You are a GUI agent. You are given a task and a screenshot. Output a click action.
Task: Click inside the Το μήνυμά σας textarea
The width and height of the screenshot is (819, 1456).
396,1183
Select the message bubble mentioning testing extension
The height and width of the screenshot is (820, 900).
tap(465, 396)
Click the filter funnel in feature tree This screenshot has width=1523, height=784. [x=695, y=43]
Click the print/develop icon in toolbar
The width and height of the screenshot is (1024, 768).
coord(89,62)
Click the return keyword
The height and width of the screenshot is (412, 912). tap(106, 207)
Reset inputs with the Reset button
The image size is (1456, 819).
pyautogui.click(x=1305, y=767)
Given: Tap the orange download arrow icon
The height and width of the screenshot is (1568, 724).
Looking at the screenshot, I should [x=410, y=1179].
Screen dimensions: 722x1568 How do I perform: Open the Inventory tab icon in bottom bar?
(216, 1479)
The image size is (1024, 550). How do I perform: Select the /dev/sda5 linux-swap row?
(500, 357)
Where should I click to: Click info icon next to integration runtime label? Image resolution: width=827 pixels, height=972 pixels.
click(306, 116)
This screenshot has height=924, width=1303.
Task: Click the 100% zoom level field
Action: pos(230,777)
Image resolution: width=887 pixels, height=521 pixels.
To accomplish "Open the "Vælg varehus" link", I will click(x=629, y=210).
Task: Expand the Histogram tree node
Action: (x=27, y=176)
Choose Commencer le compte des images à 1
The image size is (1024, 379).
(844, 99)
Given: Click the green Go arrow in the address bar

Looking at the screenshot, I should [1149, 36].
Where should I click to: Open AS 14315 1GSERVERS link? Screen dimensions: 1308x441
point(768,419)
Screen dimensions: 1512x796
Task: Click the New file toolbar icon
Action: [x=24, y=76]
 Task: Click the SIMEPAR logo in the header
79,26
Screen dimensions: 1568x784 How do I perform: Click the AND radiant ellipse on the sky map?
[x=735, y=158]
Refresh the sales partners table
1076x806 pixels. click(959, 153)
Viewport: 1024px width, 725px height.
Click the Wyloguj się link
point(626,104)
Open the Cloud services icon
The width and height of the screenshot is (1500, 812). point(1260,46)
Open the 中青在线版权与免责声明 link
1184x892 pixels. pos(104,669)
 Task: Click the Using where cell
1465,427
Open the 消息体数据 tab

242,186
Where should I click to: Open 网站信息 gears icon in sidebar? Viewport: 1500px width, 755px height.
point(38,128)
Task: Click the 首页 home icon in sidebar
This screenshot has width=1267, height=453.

=-=-=-=-=

(Problem description) All lines above from the line with "Click the filter" through the line with "Viewport: 1024px width, 725px height.", both included, are to be set down exactly, with nothing else.

(Answer section)
Click the filter funnel in feature tree This screenshot has width=1523, height=784. [x=695, y=43]
Click the print/develop icon in toolbar
The width and height of the screenshot is (1024, 768).
coord(89,62)
Click the return keyword
The height and width of the screenshot is (412, 912). tap(106, 207)
Reset inputs with the Reset button
The image size is (1456, 819).
pyautogui.click(x=1305, y=767)
Given: Tap the orange download arrow icon
The height and width of the screenshot is (1568, 724).
Looking at the screenshot, I should [x=410, y=1179].
Screen dimensions: 722x1568 How do I perform: Open the Inventory tab icon in bottom bar?
(216, 1479)
The image size is (1024, 550). How do I perform: Select the /dev/sda5 linux-swap row?
(500, 357)
Where should I click to: Click info icon next to integration runtime label? Image resolution: width=827 pixels, height=972 pixels.
click(306, 116)
This screenshot has height=924, width=1303.
Task: Click the 100% zoom level field
Action: pos(230,777)
Image resolution: width=887 pixels, height=521 pixels.
To accomplish "Open the "Vælg varehus" link", I will click(x=629, y=210).
Task: Expand the Histogram tree node
Action: (x=27, y=176)
Choose Commencer le compte des images à 1
The image size is (1024, 379).
(844, 99)
Given: Click the green Go arrow in the address bar

Looking at the screenshot, I should [1149, 36].
Where should I click to: Open AS 14315 1GSERVERS link? Screen dimensions: 1308x441
point(768,419)
Screen dimensions: 1512x796
Task: Click the New file toolbar icon
Action: [x=24, y=76]
 Task: Click the SIMEPAR logo in the header
79,26
Screen dimensions: 1568x784 How do I perform: Click the AND radiant ellipse on the sky map?
[x=735, y=158]
Refresh the sales partners table
1076x806 pixels. click(959, 153)
Viewport: 1024px width, 725px height.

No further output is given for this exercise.